The paradox of easy to use BI tools
May 17, 2024•469 words
Most data teams operate as a service-oriented function. It's just the natural consequence of the role. Business users need data, data analysts are hired to retrieve that data, eventually reports and dashboards abound.
As the tools improve, it gets easier and faster to create them. But every user wants something different. Now that they are cheap to make, the data team is expected to meet the demand, and reports and dashboards proliferate. This leads us to Jevon's Paradox. Easy to make, but too many to maintain. Environments become clogged with low-value, low-quality reports and then users can't find what they need (so they ask for yet another one!)

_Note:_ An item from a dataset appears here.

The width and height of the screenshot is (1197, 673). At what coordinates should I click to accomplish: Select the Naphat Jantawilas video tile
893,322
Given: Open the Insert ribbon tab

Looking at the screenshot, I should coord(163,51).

To bring real change, one option is for data teams to stop thinking in a service mindset and instead think in a product mindset. Instead of turning over requests for new dashboards, they are given a problem and tasked to create and maintain a product that solves that problem. It could be a real-time dashboard or a package of static reports or a machine learning model. Ultimately, it is up to the data team to decide the best solution.
Realistically for this to work, the data team needs to be as accountable for the outcomes as the business counterparts they work alongside. This incentivizes them to focus on actual business improvement instead of fulfilling every business user's whim for data. (Isn't that what these self-service BI tools promised?).

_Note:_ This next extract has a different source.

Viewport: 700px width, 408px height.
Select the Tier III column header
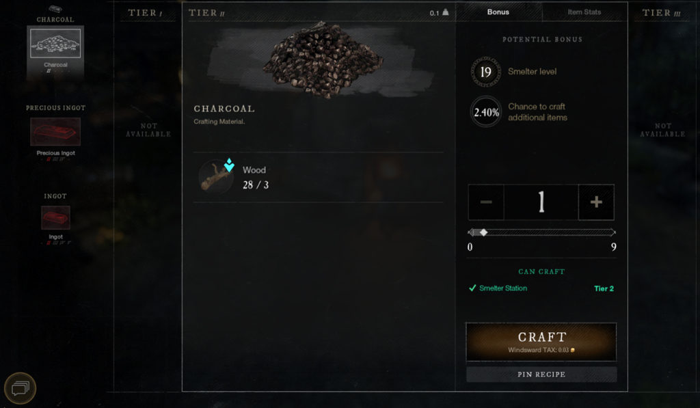(x=661, y=13)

Adopting the product mindset, they will get feedback and feature requests from business users. This feedback is just that, feedback, not a new task to complete. Feedback is collected over time and tested for feasibility and cost/benefit. The decision of what to implement is up to the data team. They may often say no to many requests because they don't align with the overall solution, or they don't provide incremental value. The ideas they do implement are the ones with the highest value to the company. The result is a set of data products that are of much higher quality and value because the data team can spend adequate time to design, test, and refine the solution instead of jumping from one request to the next.

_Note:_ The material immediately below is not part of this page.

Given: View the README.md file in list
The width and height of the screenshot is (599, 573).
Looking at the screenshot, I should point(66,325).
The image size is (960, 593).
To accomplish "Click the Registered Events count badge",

Of course, what happens if most data requests are getting shot down by the data team? The business users either have to learn to self-serve, work within the available options, or they end up hiring more analysts to service their data requests and the whole cycle starts over again. The data team would need to consider this outcome to build prevention measures into their strategy. For example, a concerted focus on training up business users on the self-service options and how best to use the data solutions they maintain. They may also need to dedicate some resources to regularly culling low-value self-service reports to prevent regressing back.